La Vie d’un poète, Stefan Zweig (par Didier Ayres)

Ecrit par Didier Ayres , le Lundi, 06 Septembre 2021. , dans La Une CED, Les Livres, Les Chroniques

La Vie d’un poète, Stefan Zweig, éditions Arfuyen, juin 2021, trad. allemand, Marie-Thérèse Kieffer, 192 pages, 17 €

 

Porosité

J’utilise le mot porosité pour ouvrir ma chronique, car l’ensemble du livre présente un écrivain en contact avec la poésie, et ce faisant s’approche des affres et luttes au cœur de l’exercice poétique, et ainsi dénote d’un moment de basculement vers le travail du poète. Il en fait presque un soin, toujours est-il. Et je persiste à penser à la porosité de ces poèmes, sachant l’œuvre romanesque si importante ; or un poète se glisse dans cette prosodie et rend poreuse l’écriture du roman par la pratique du poème en vers ou en prose !

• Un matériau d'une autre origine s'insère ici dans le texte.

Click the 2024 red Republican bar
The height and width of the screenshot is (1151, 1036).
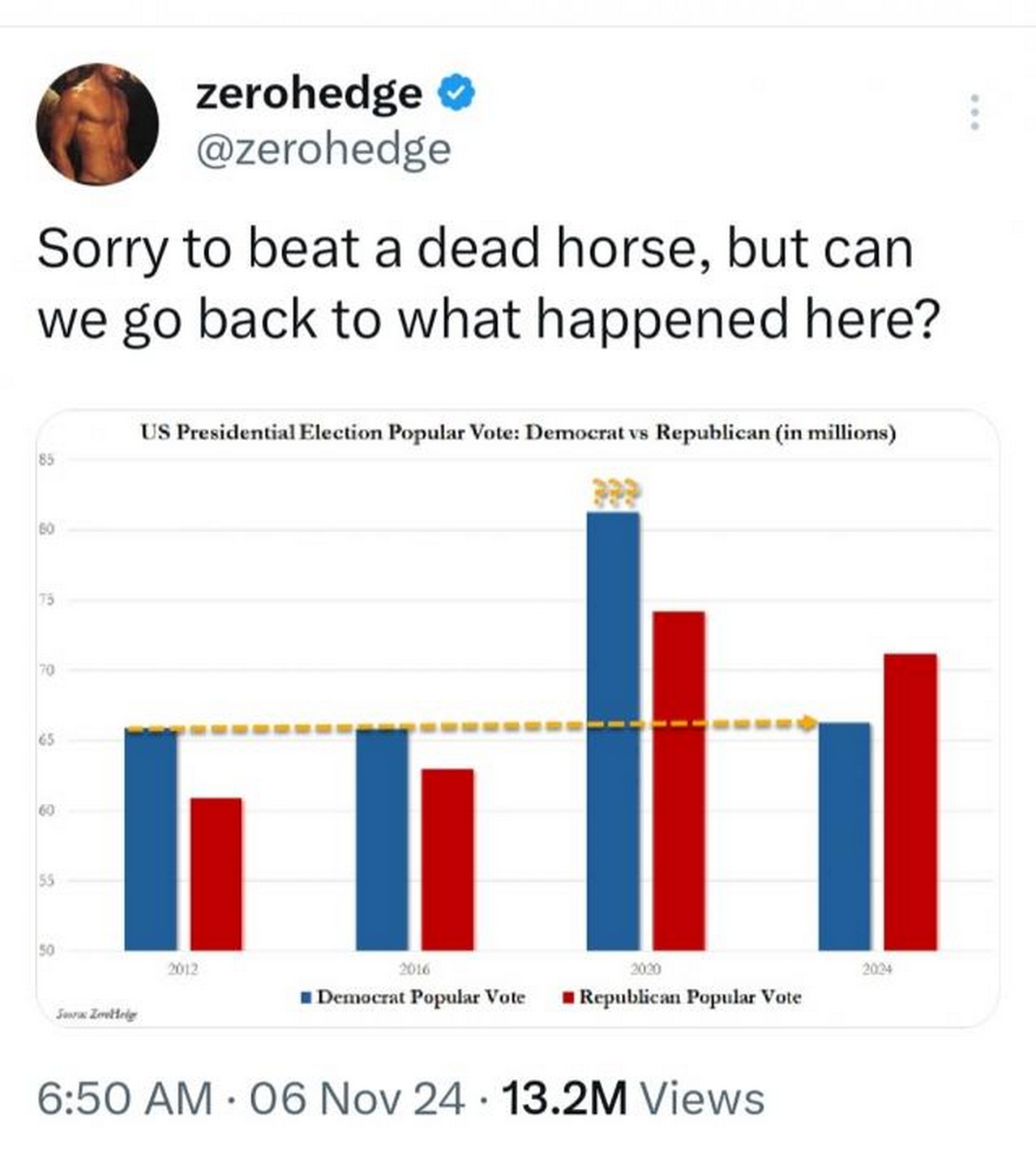click(910, 802)
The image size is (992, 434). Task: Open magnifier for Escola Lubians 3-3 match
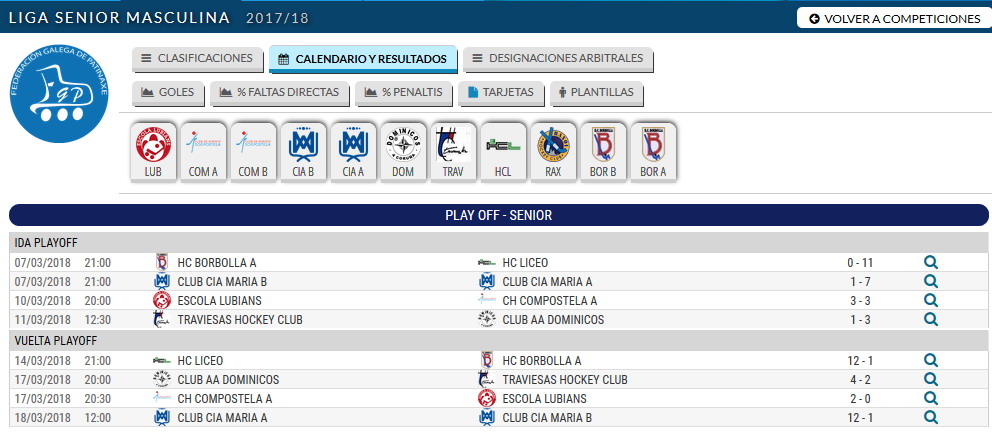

Je crois encore que la vérité est derrière ces espèces de lieder, un chant qui va et vient entre le roman et le dit, cet épanchement sur l’authenticité, une certaine pureté de l’expression que recherche Zweig, et qui agit très certainement sur son travail de romancier – d’où l’aspect poreux que j’évoque. Poreux à la véracité, à la musicalité, à la couleur et au ton d’une métrique contrôlée, exigeante, nécessaire. Ce travail lui permet de revenir vers lui, vers sa force, et là, dans cet espace littéraire, le poème vient rendre possible la gésine de l’œuvre totale.